= WHAT IS BEING ASKED =
Leaving out the pictures, output each record exactly as it stands.

──────── DATA FOR REVIEW ────────

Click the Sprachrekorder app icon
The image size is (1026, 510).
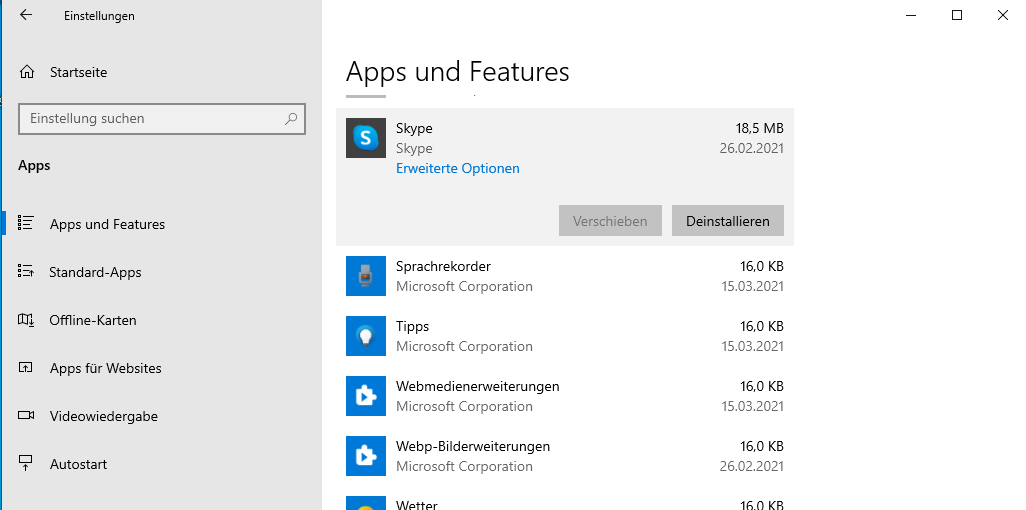tap(366, 276)
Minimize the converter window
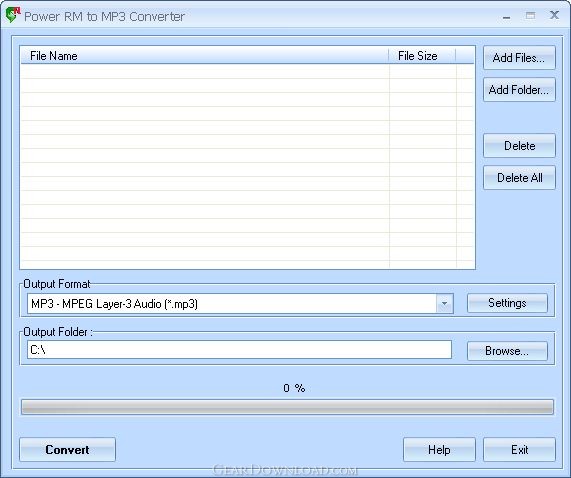The width and height of the screenshot is (571, 478). [506, 17]
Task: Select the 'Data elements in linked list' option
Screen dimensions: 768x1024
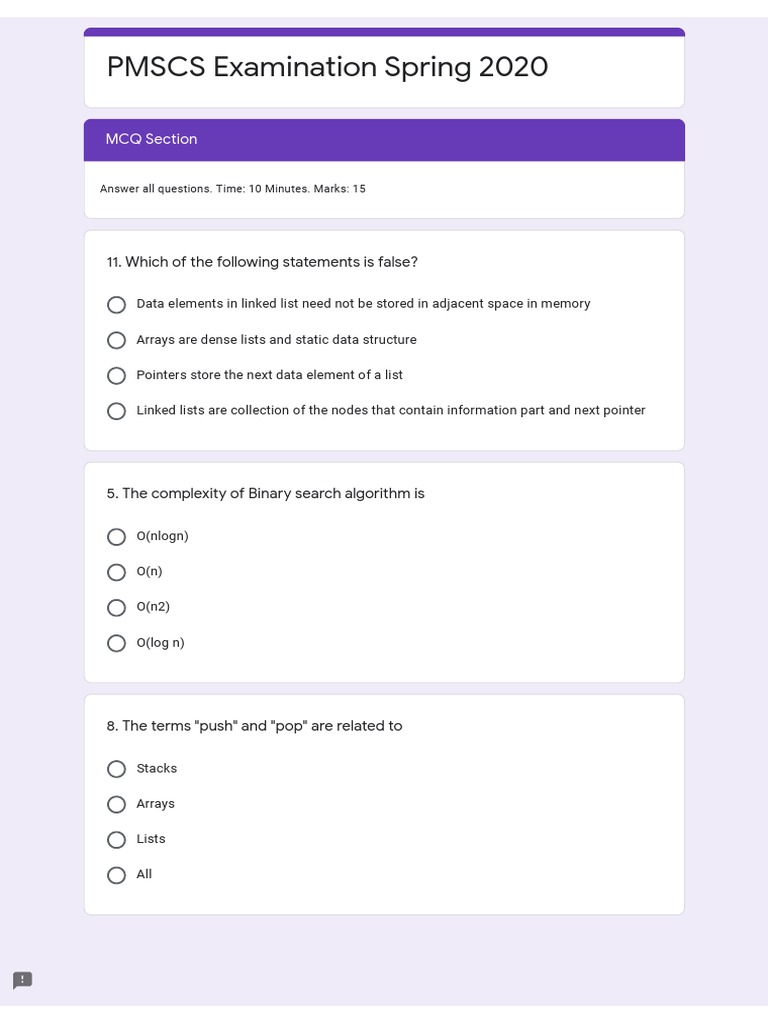Action: (117, 305)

────────

= RESULT FOR THIS EXERCISE =
Click the Sprachrekorder app icon
The image size is (1026, 510).
tap(366, 276)
Minimize the converter window
The width and height of the screenshot is (571, 478). [506, 17]
Task: Select the 'Data elements in linked list' option
Screen dimensions: 768x1024
Action: (117, 305)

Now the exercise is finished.